Masters Theses

Date of Award


Degree Type


Degree Name

Master of Arts



Major Professor

Michael L. Keene

Committee Members

Russel Hirst, Mary Jo Reiff


This study presents a rhetorical analysis of the International Friendship Bell in Oak Ridge, Tennessee, with particular attention to how it relates to the World War II Manhattan Project. The rhetorical theories of identification, presence, and civic religion elucidated by Kenneth Burke, Chaїm Perelman and Lucie Olbrechts-Tyteca, and Gregory Clark, respectively, provide a theoretical amalgamation by which we can view and study the material object of the bell.

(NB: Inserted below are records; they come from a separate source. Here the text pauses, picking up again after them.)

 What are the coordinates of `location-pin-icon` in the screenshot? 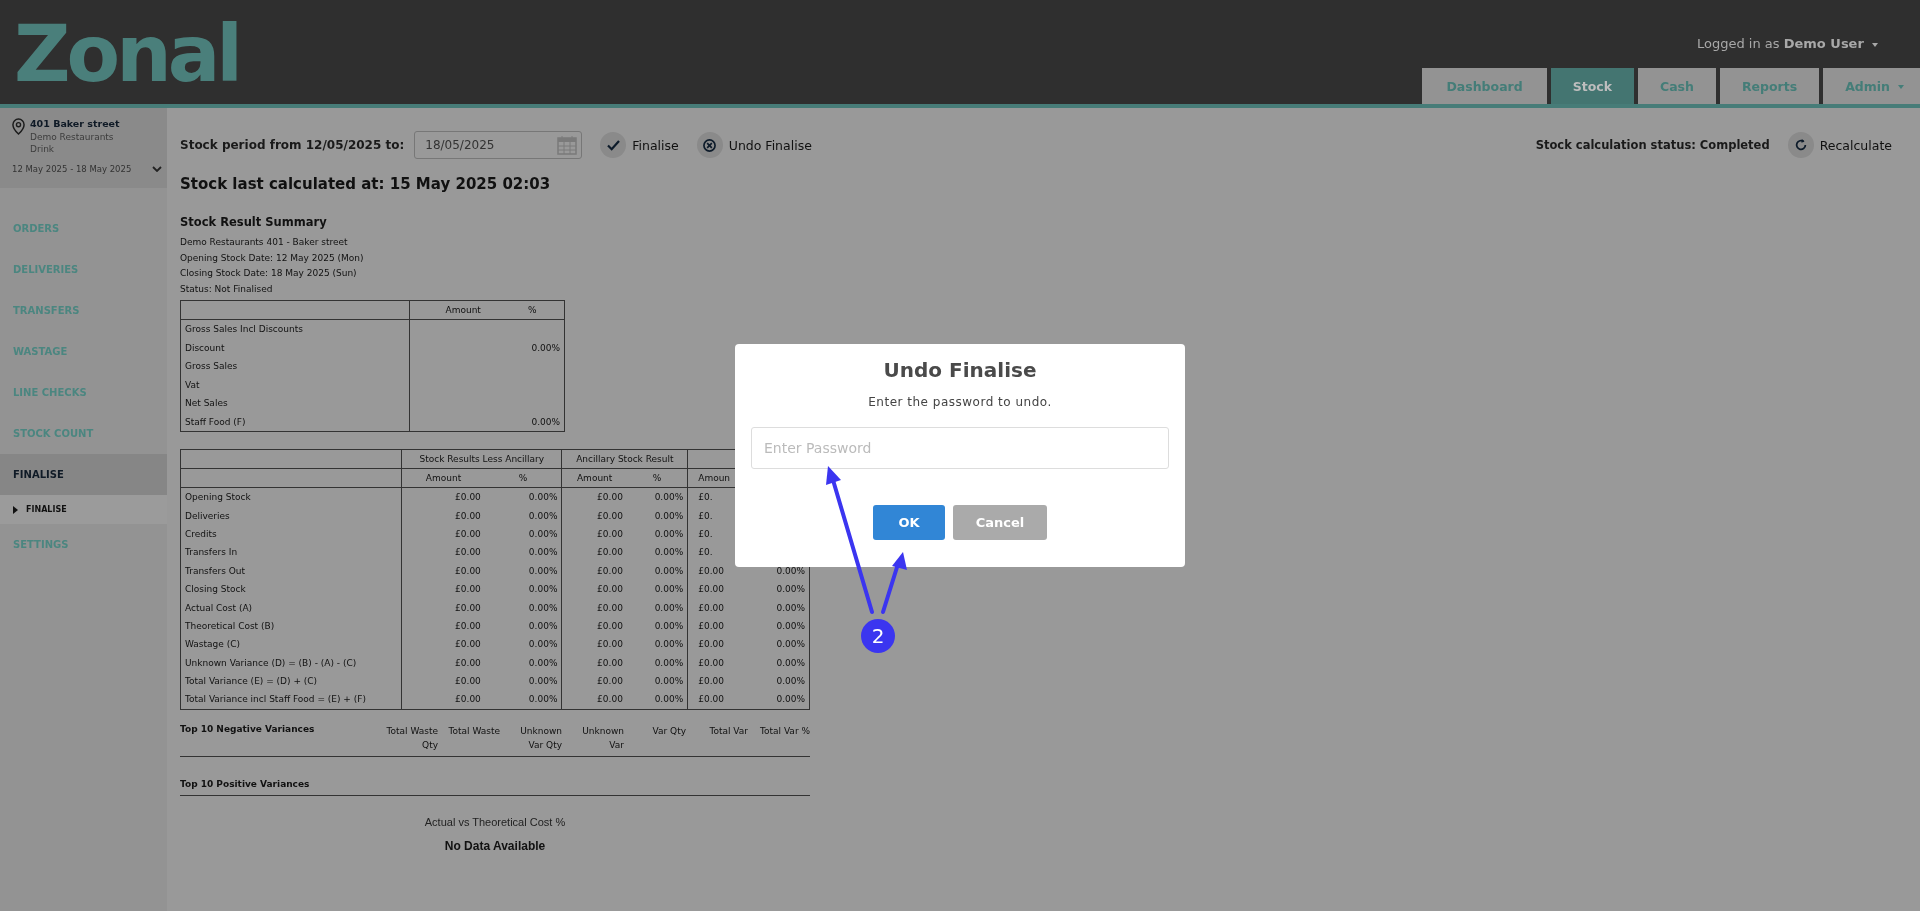 It's located at (18, 126).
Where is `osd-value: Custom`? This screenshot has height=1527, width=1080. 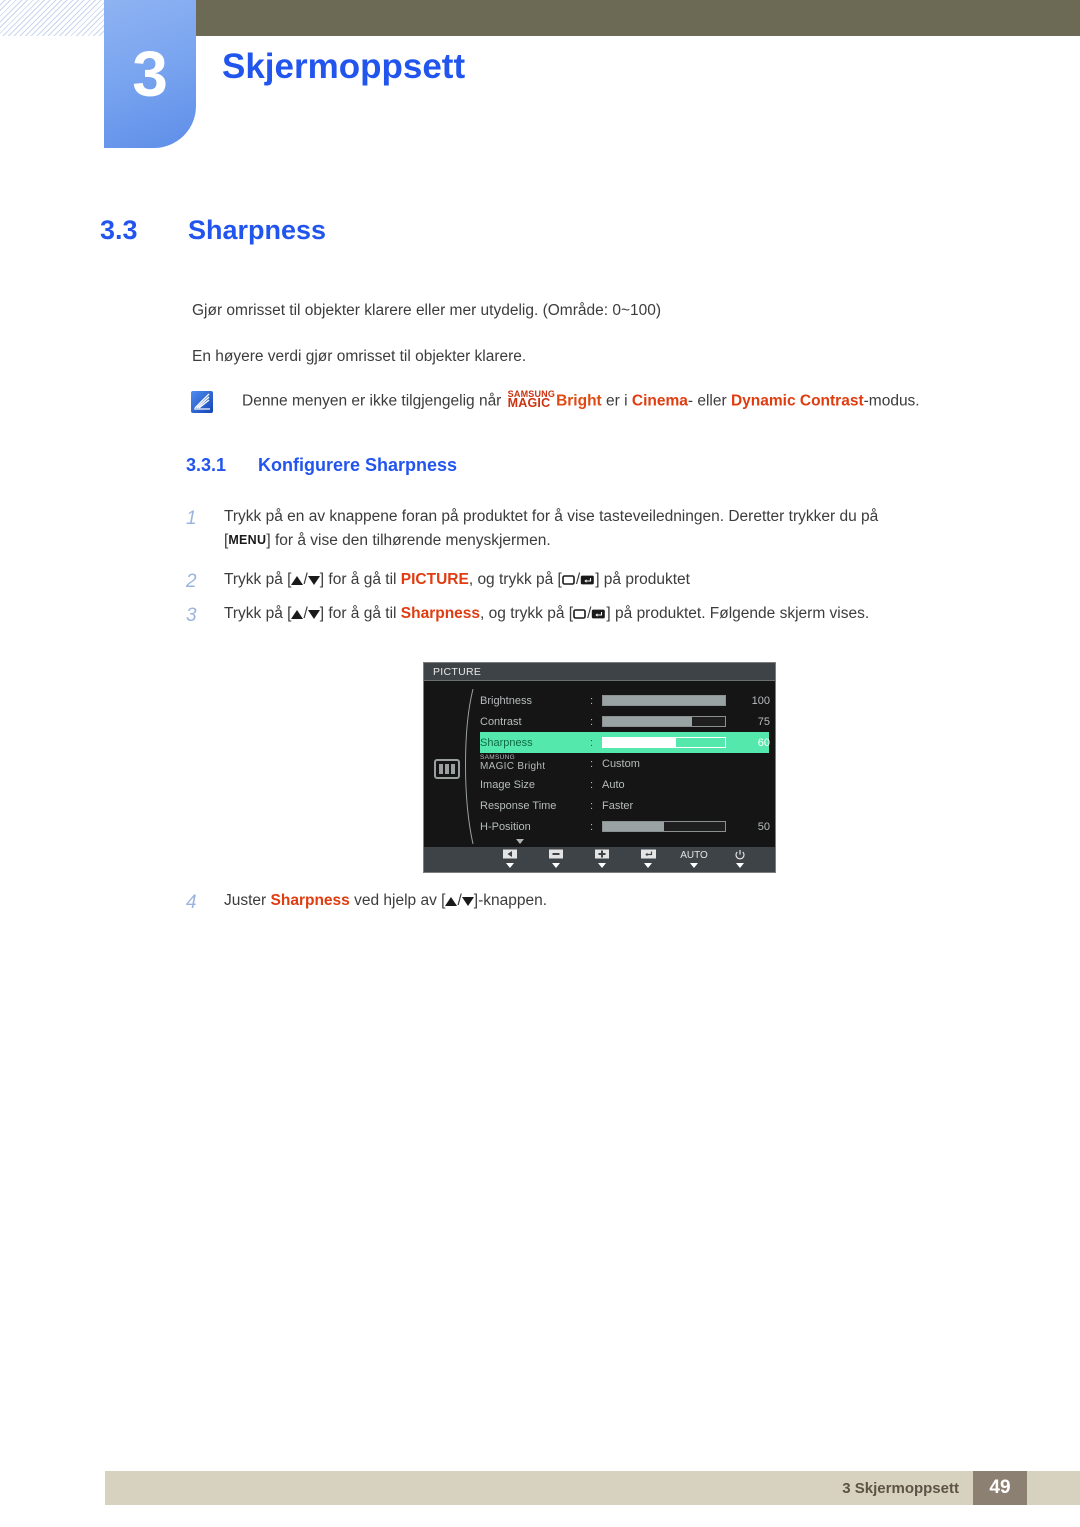
osd-value: Custom is located at coordinates (621, 764).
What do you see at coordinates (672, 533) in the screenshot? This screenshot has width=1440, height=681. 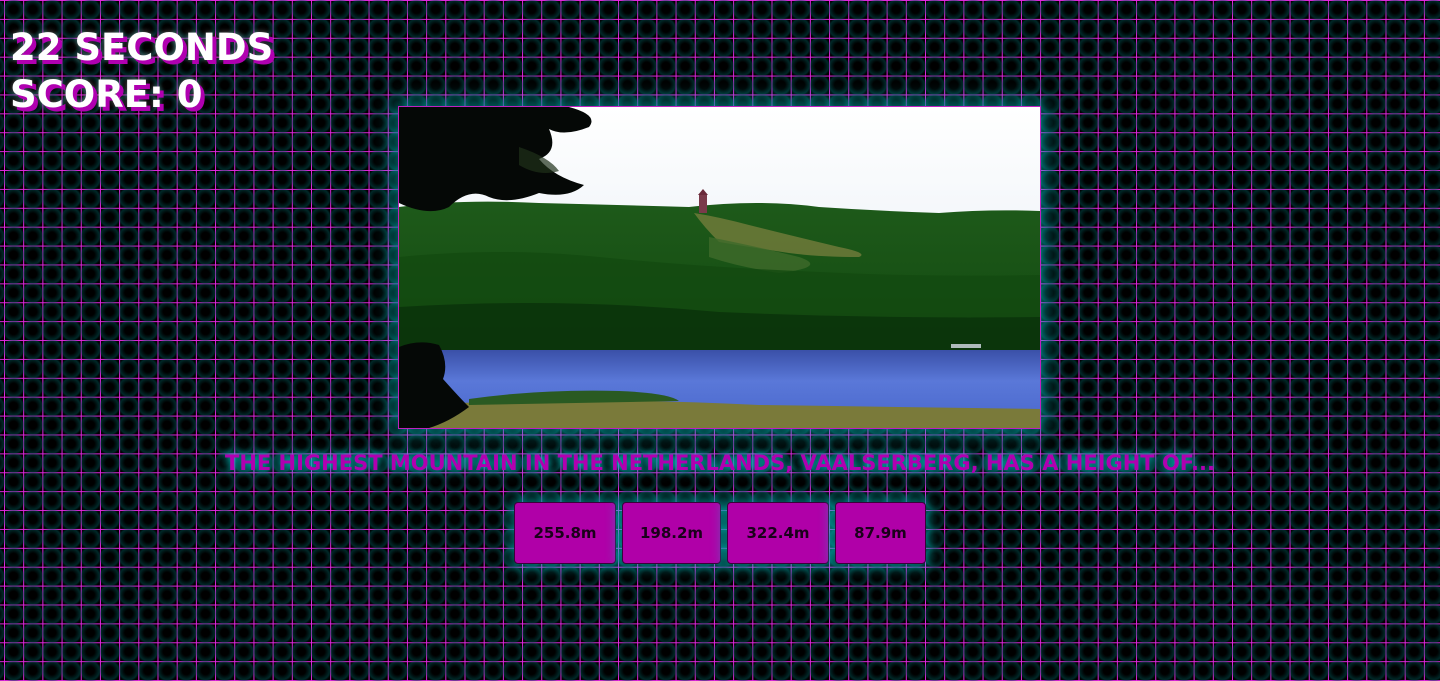 I see `answer-button-2: 198.2m` at bounding box center [672, 533].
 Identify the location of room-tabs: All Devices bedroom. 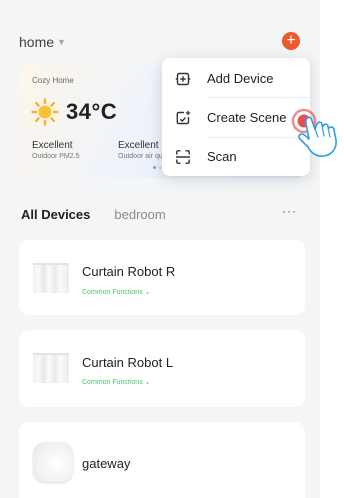
(94, 214).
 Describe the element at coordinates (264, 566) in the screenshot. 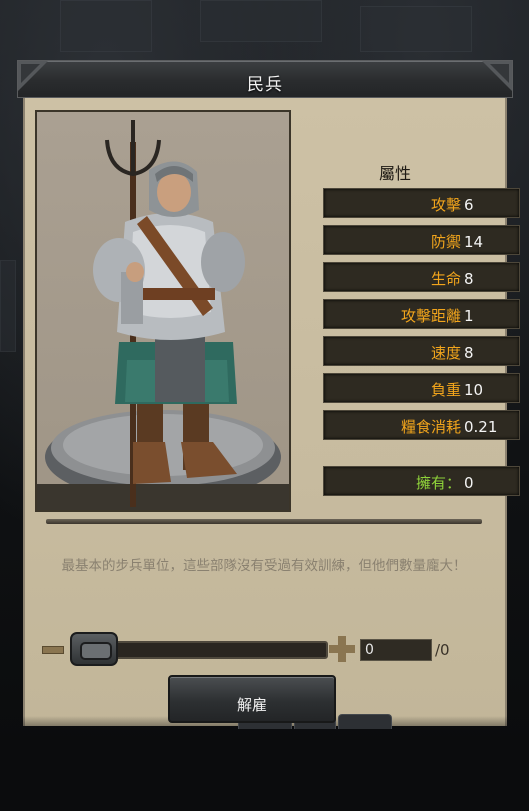

I see `unit-description: 最基本的步兵單位，這些部隊沒有受過有效訓練，但他們數量龐大！` at that location.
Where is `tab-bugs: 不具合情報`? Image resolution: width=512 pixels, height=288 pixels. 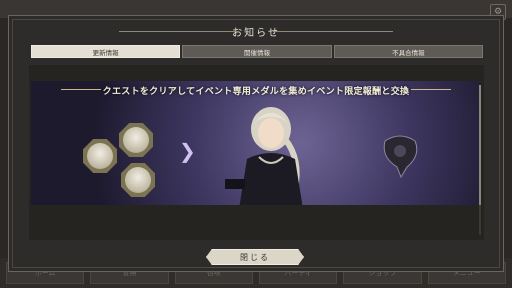
tab-bugs: 不具合情報 is located at coordinates (408, 52).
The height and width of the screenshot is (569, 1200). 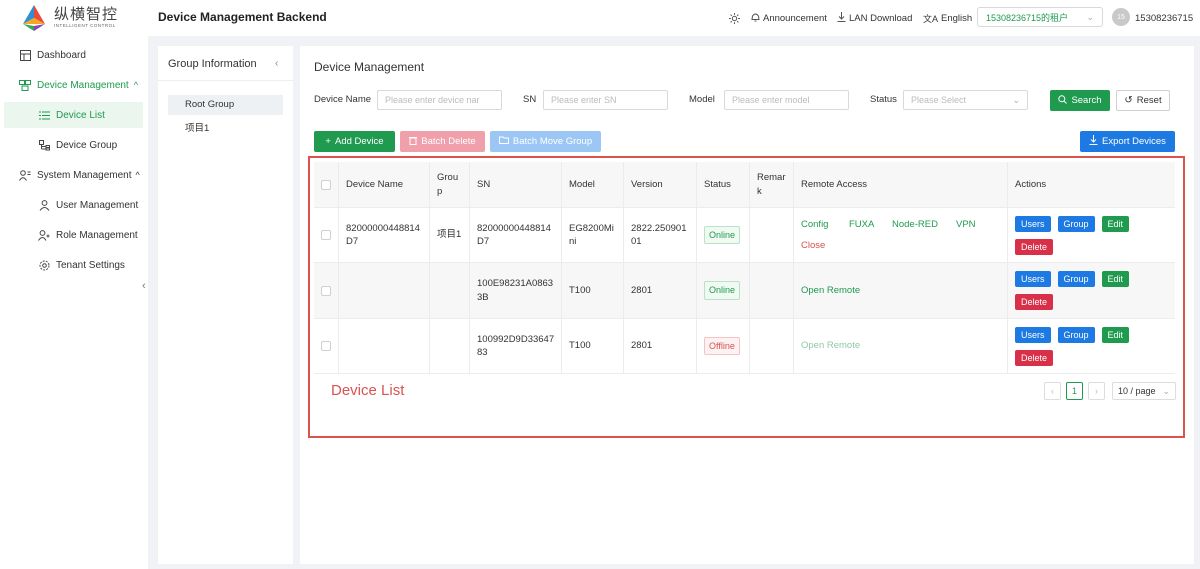 I want to click on page-number: 1, so click(x=1074, y=391).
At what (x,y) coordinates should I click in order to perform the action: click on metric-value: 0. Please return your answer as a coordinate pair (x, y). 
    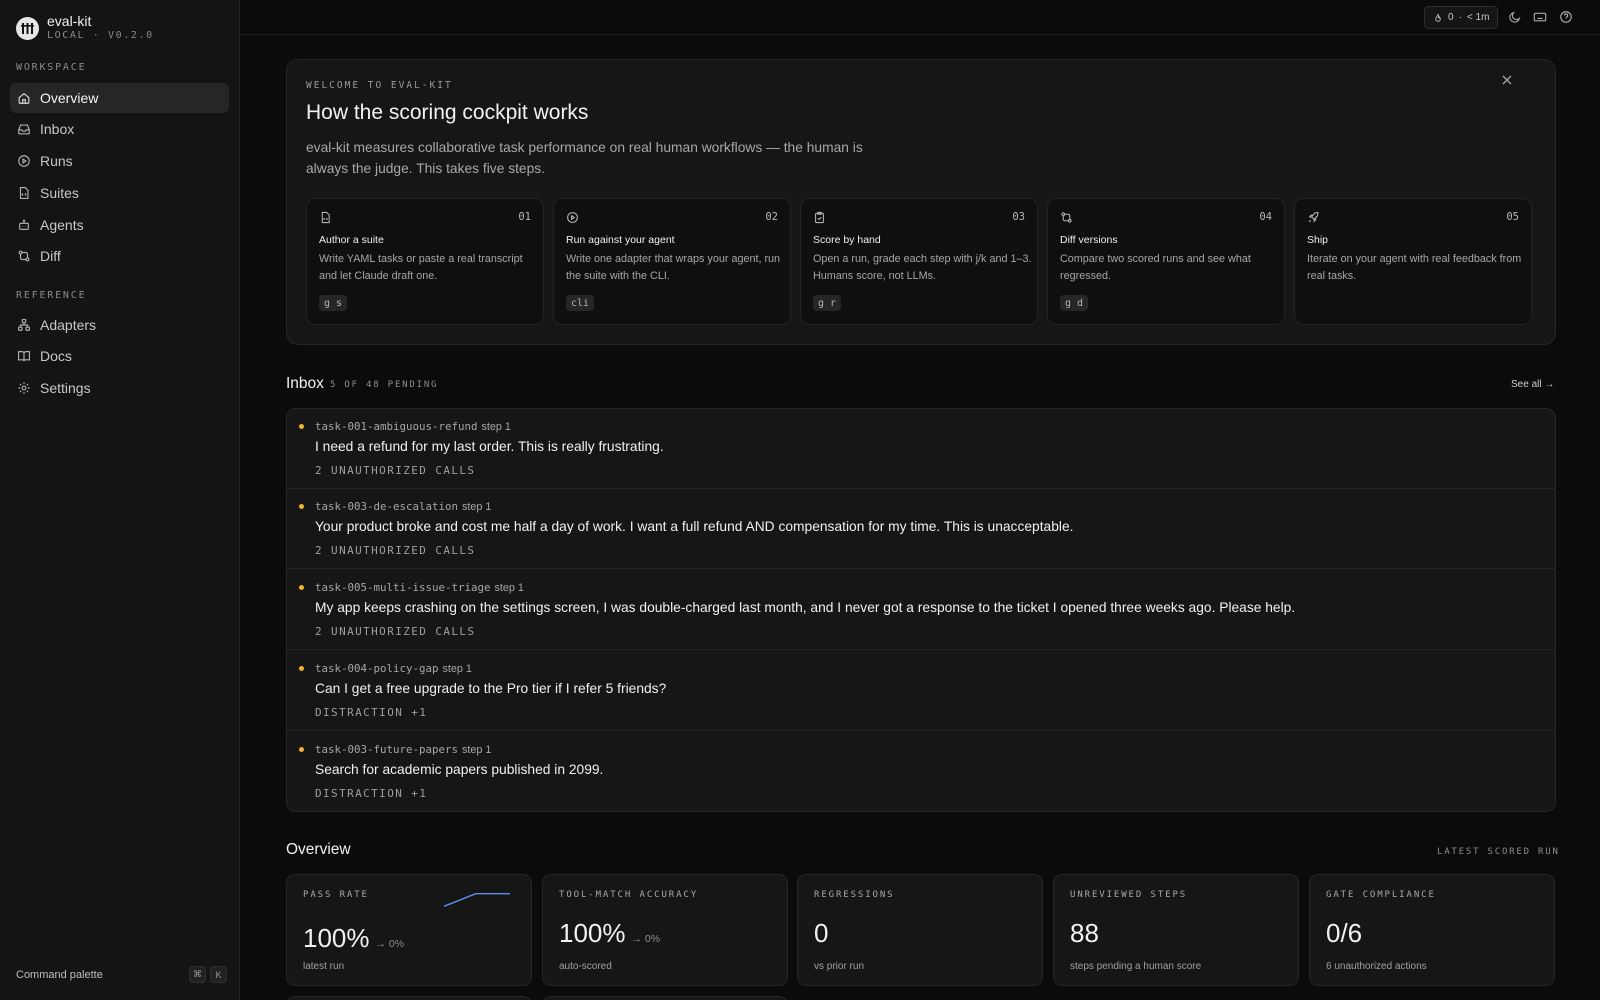
    Looking at the image, I should click on (822, 933).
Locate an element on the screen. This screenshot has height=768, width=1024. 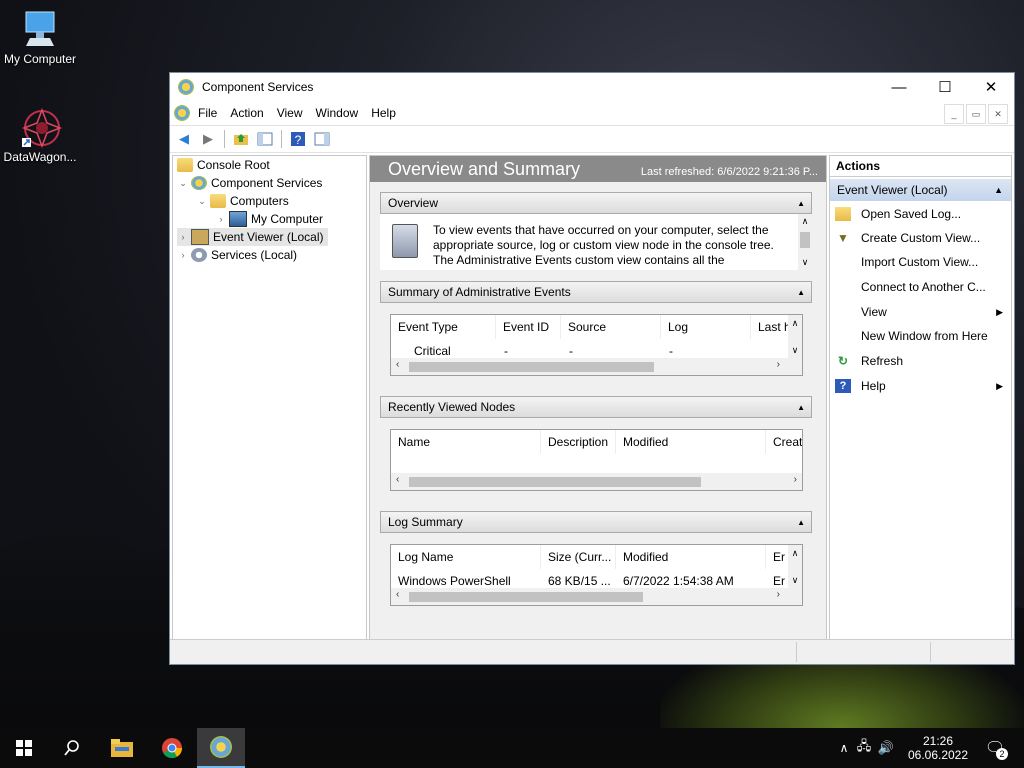
maximize-button: ☐ is located at coordinates (945, 87).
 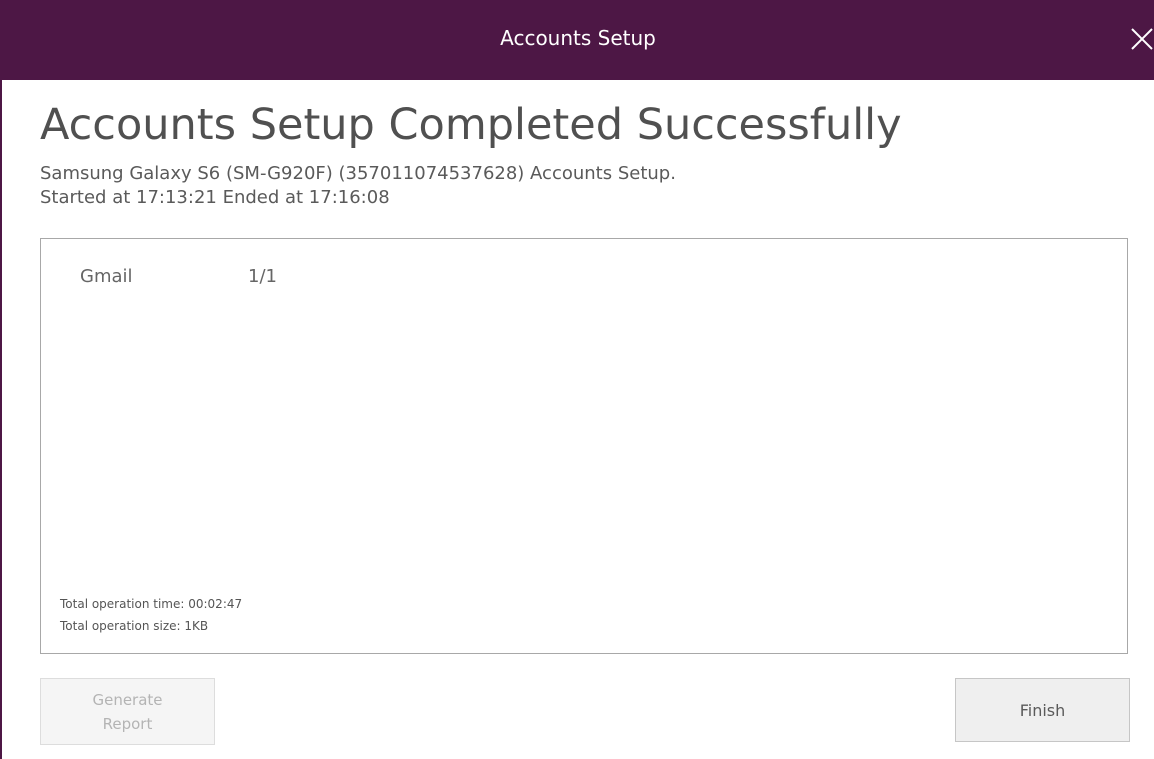 What do you see at coordinates (215, 198) in the screenshot?
I see `time-range-text: Started at 17:13:21 Ended at 17:16:08` at bounding box center [215, 198].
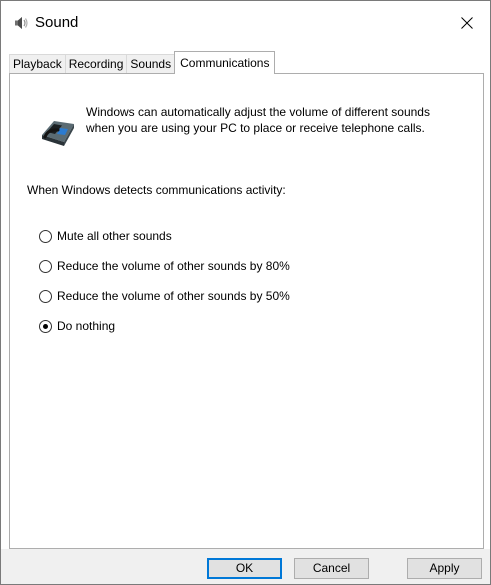 The image size is (491, 585). I want to click on radio-reduce-80: Reduce the volume of other sounds by 80%, so click(164, 266).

As we use this combined theory to scaffold a rhetorical analysis of the bell, we discover several important ways in which the object of the bell, and its surrounding controversy, illustrate the theory. First, we discover that three distinct groups have experienced Burke’s notion of alienation, or separation, because of the development of the nuclear weapon. Each group, in an attempt to regain a sense of solidarity, attempts to use identification as a means of rebuilding the broken relationship. Meanwhile, each group illustrates Perelman’s and Olbechts-Tyteca’s idea of presence by including material that encourages identification, while omitting or underplaying information that might be harmful to the argument. Finally, each group exhibits Clark’s civic religion by attaching religious significance to the bell for rhetorical purposes.